Stated task: Copy the records below word for word, starting with the line that contains "Click the 2250% increase badge" and continuing through the line that contains "point(542,796)". Leave out the pictures.

Records to use:

------

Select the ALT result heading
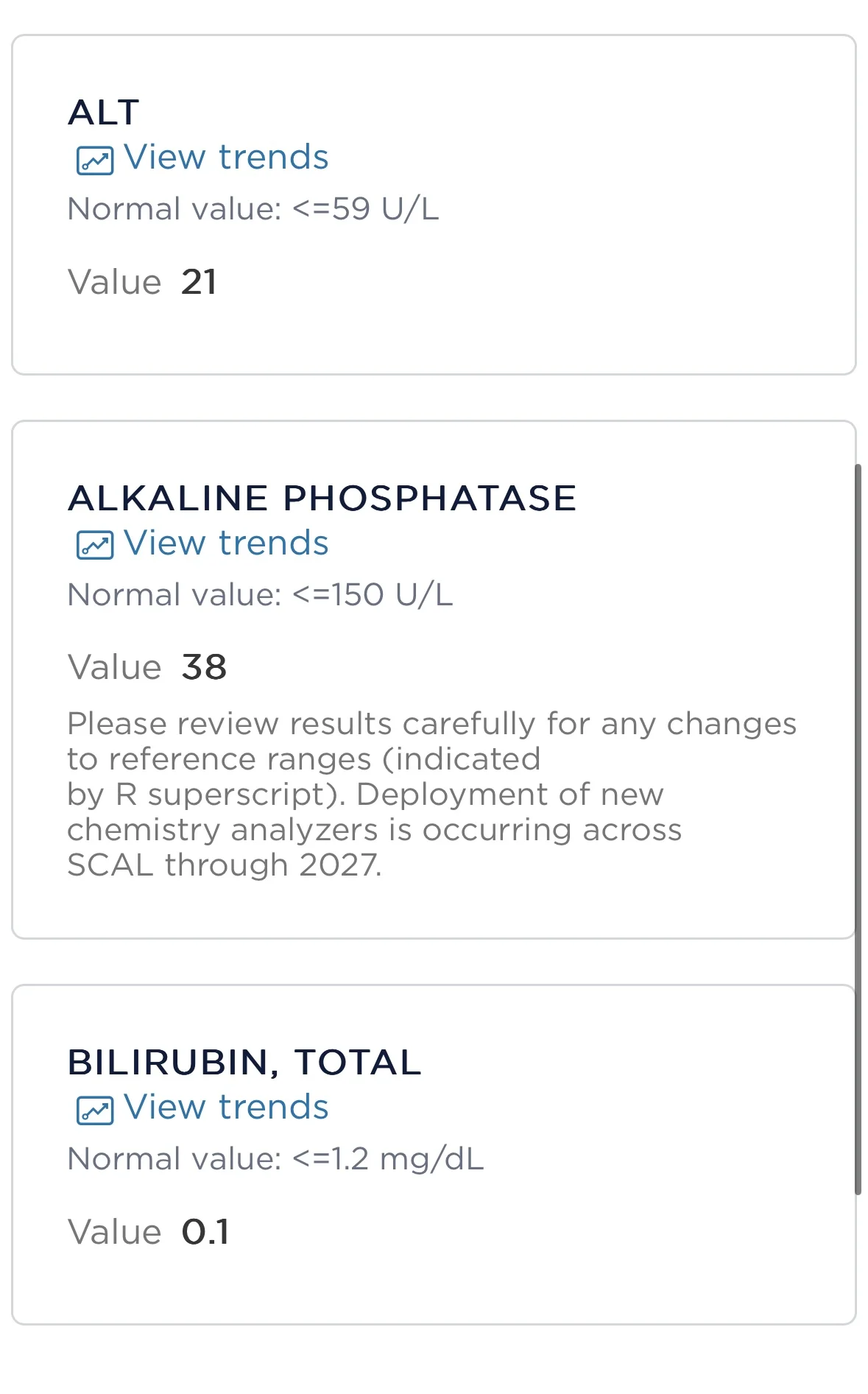coord(104,113)
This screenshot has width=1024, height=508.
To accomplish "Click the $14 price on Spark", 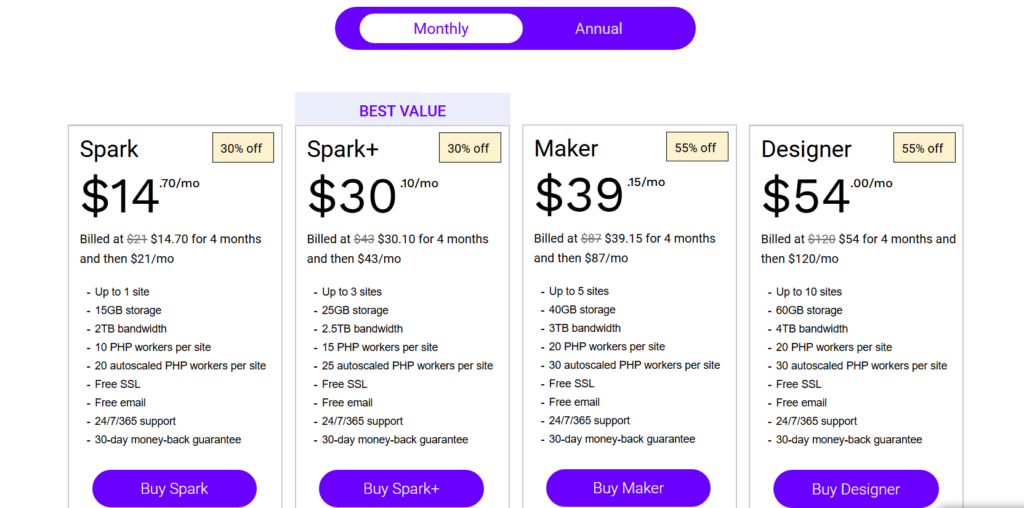I will [x=120, y=196].
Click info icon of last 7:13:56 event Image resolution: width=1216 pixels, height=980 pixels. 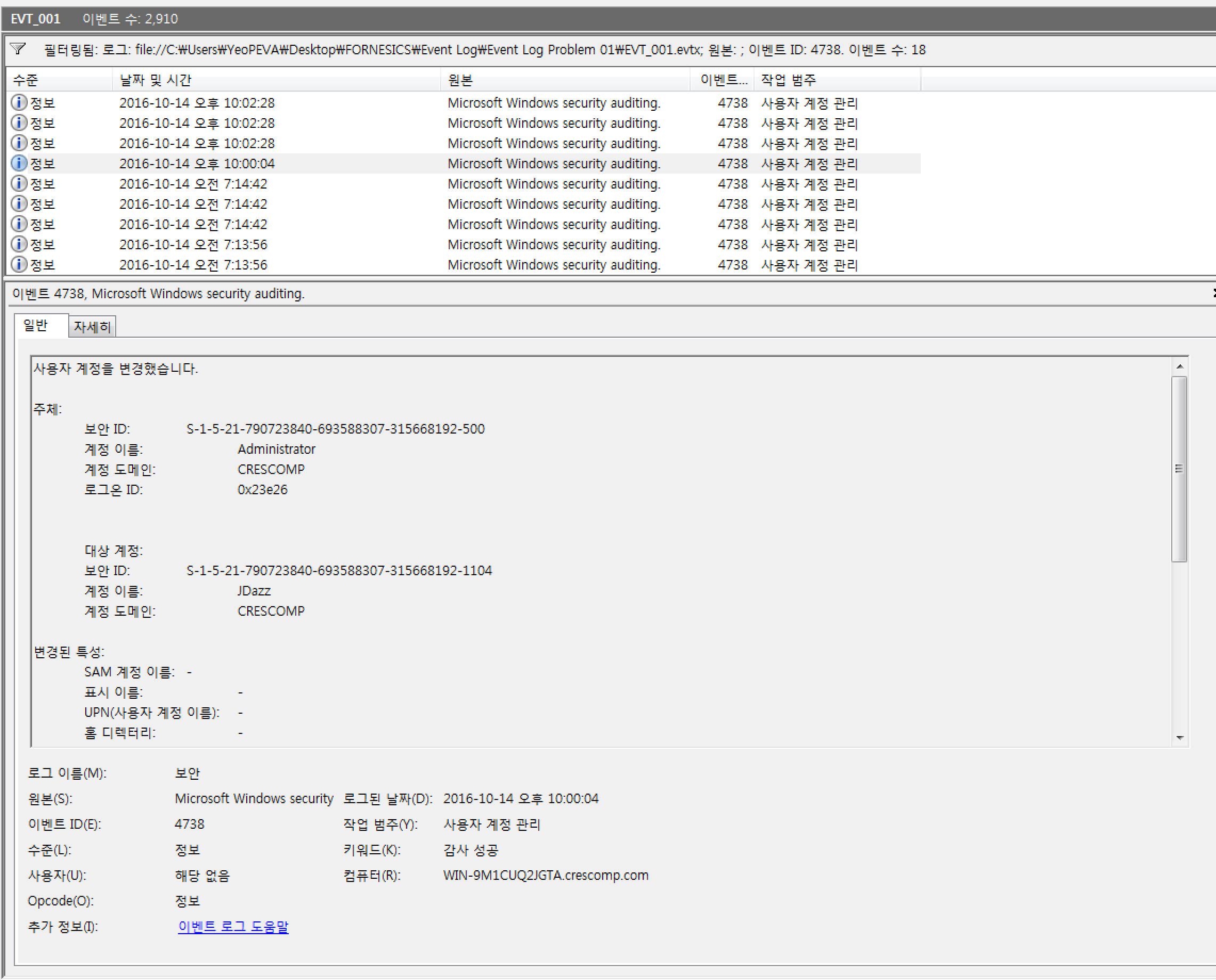(x=19, y=265)
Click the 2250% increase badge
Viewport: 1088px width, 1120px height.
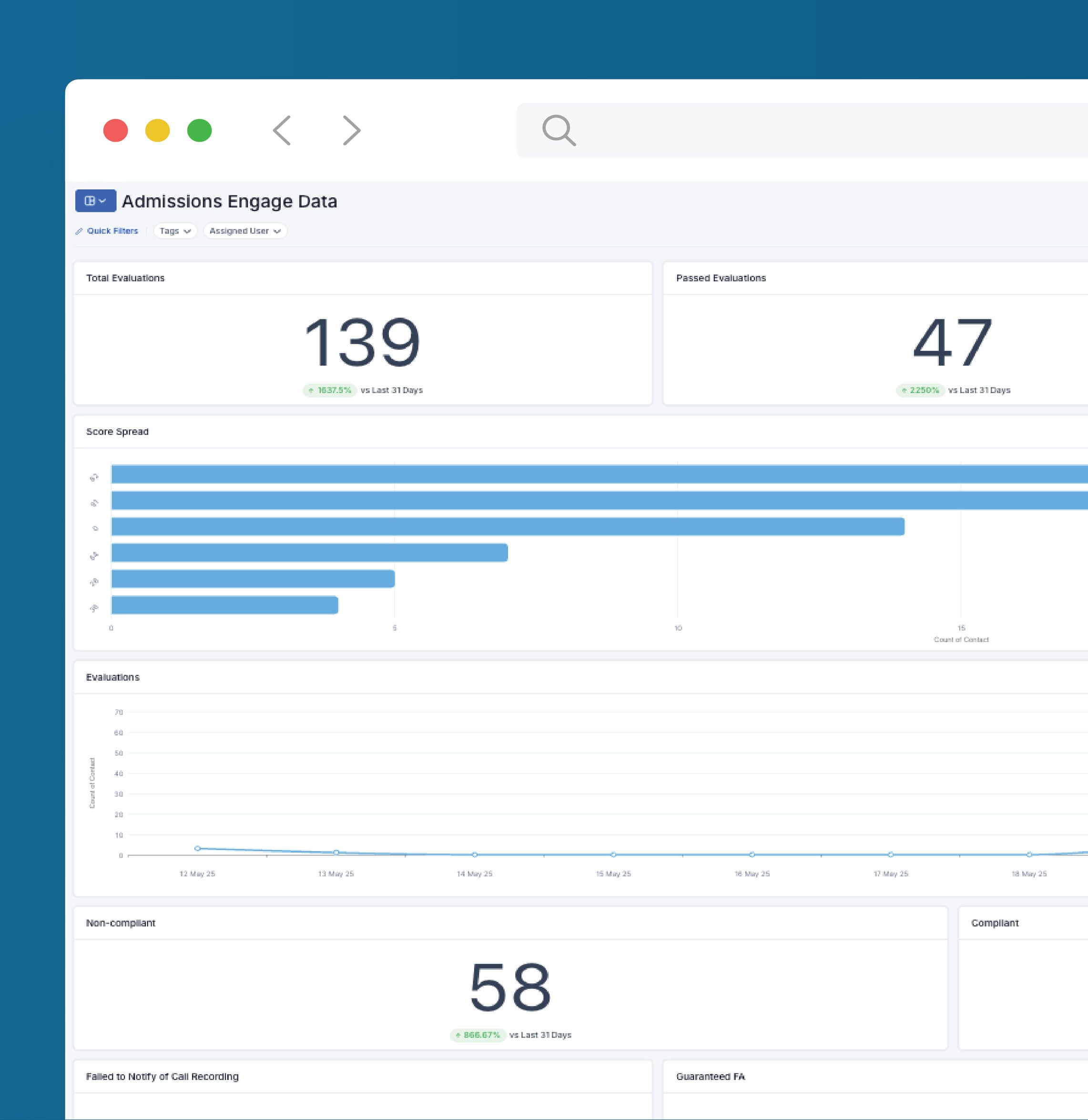[x=920, y=390]
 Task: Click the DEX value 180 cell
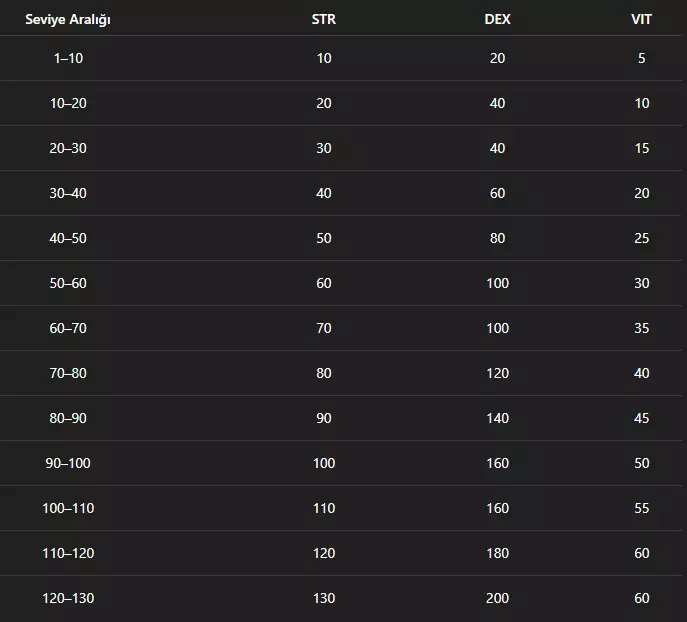[x=497, y=553]
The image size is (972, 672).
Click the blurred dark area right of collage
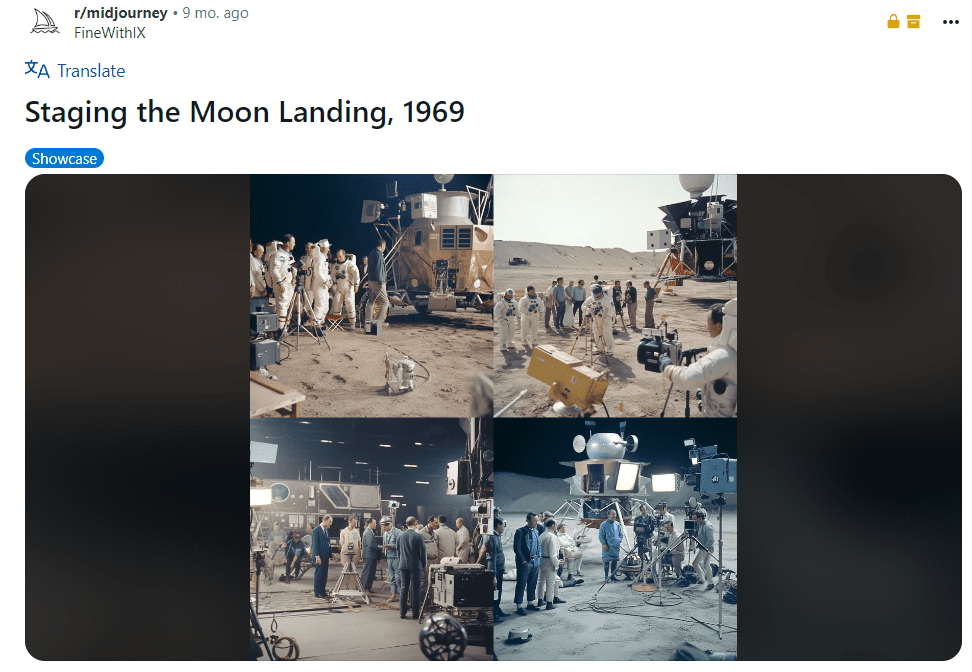pyautogui.click(x=849, y=417)
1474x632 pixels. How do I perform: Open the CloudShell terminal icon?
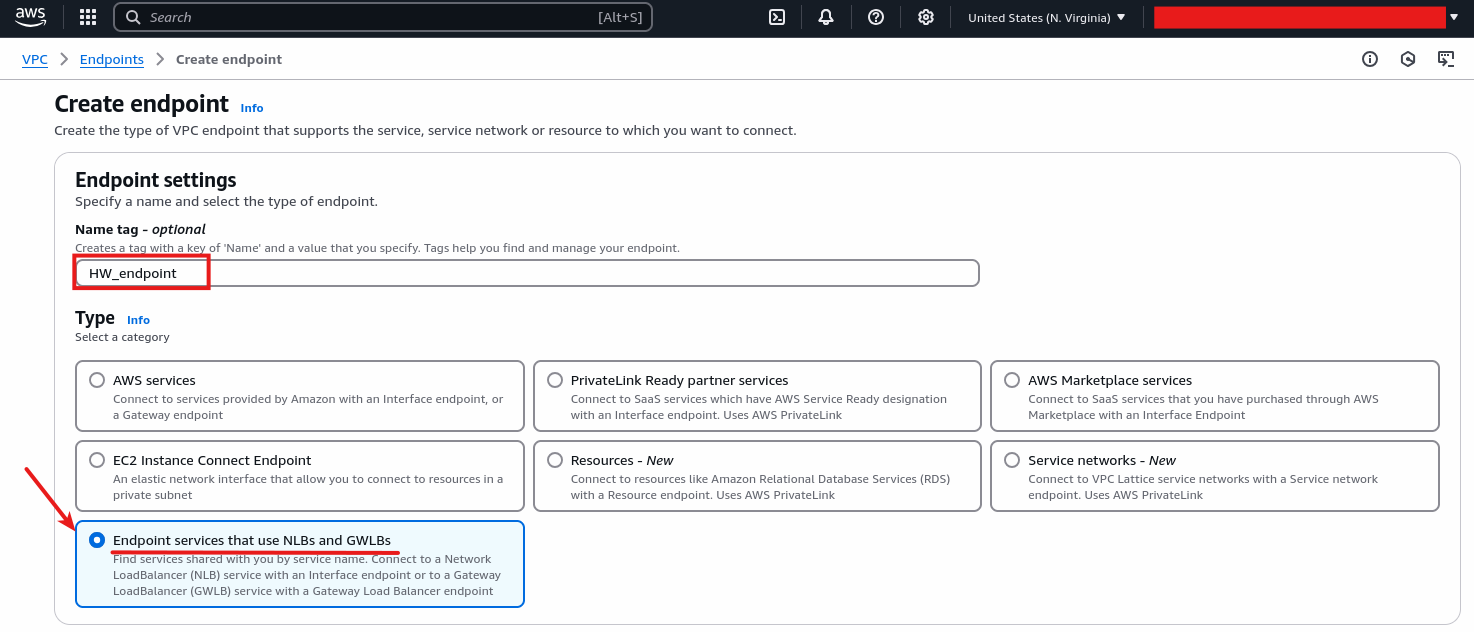(x=777, y=17)
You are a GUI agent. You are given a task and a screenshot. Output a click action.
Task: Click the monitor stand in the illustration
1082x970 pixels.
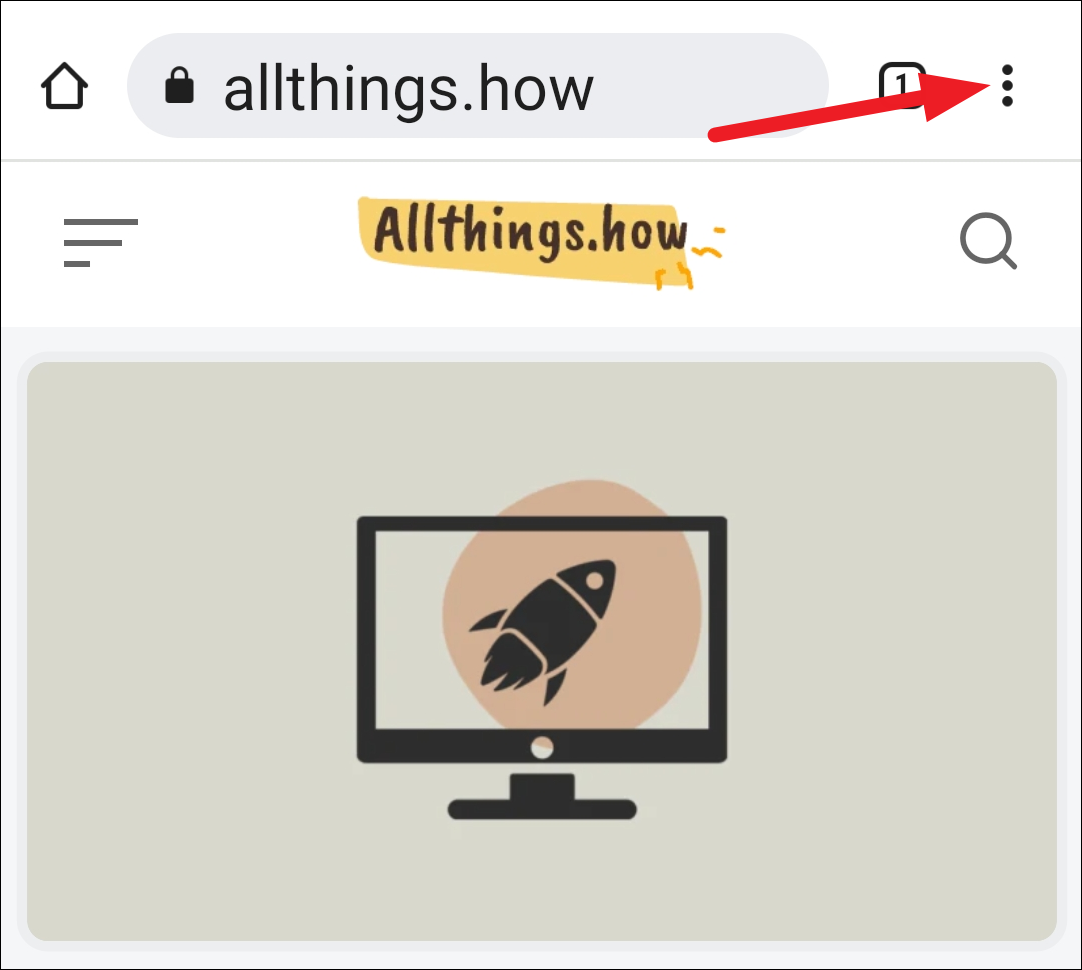point(542,796)
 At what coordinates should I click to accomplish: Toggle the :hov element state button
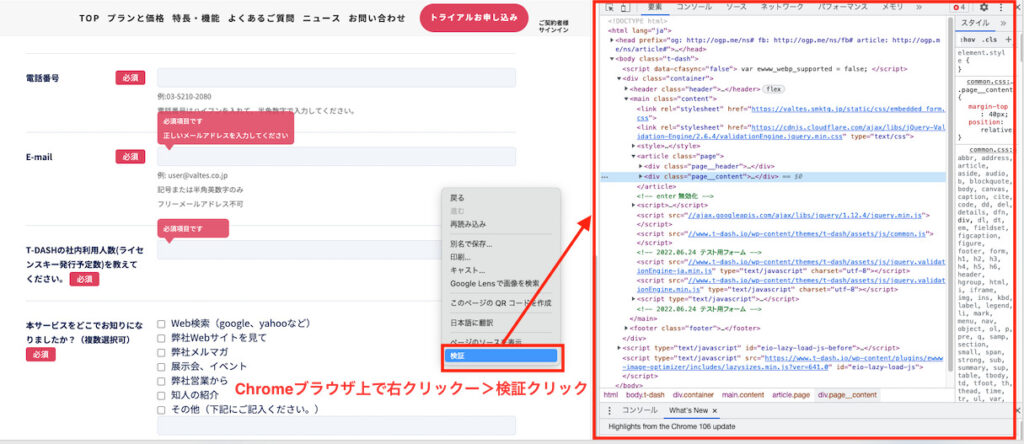tap(968, 39)
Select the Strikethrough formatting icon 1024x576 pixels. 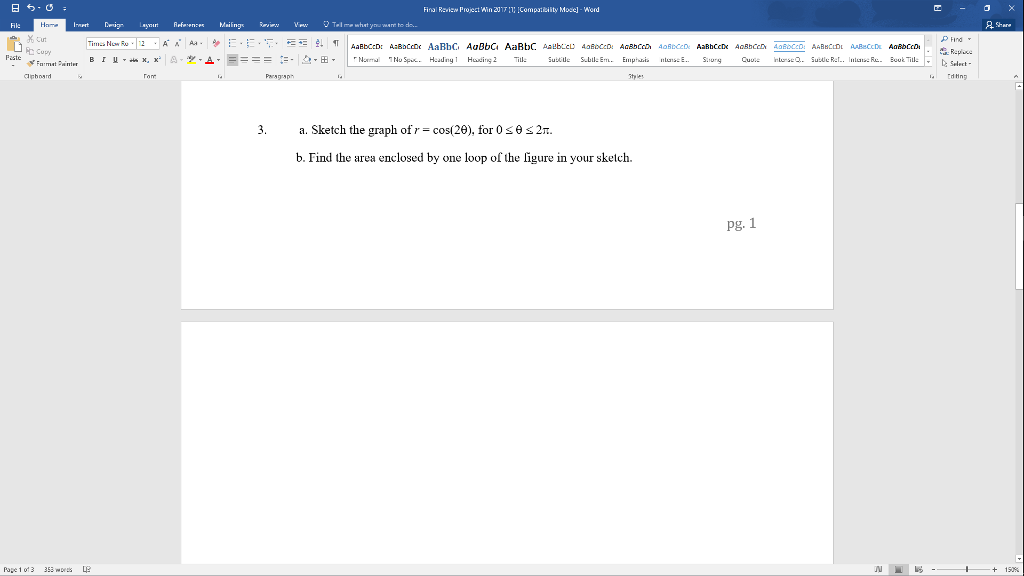point(134,59)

------

Correct result:
Click the 2250% increase badge
Viewport: 1088px width, 1120px height.
[x=920, y=390]
 Task: Click the DEX value 180 cell
[x=497, y=553]
The image size is (972, 672).
Click the blurred dark area right of collage
pyautogui.click(x=849, y=417)
1474x632 pixels. How do I perform: Open the CloudShell terminal icon?
(x=777, y=17)
You are a GUI agent. You are given a task and a screenshot. Output a click action.
Task: Click the monitor stand in the illustration
1082x970 pixels.
point(542,796)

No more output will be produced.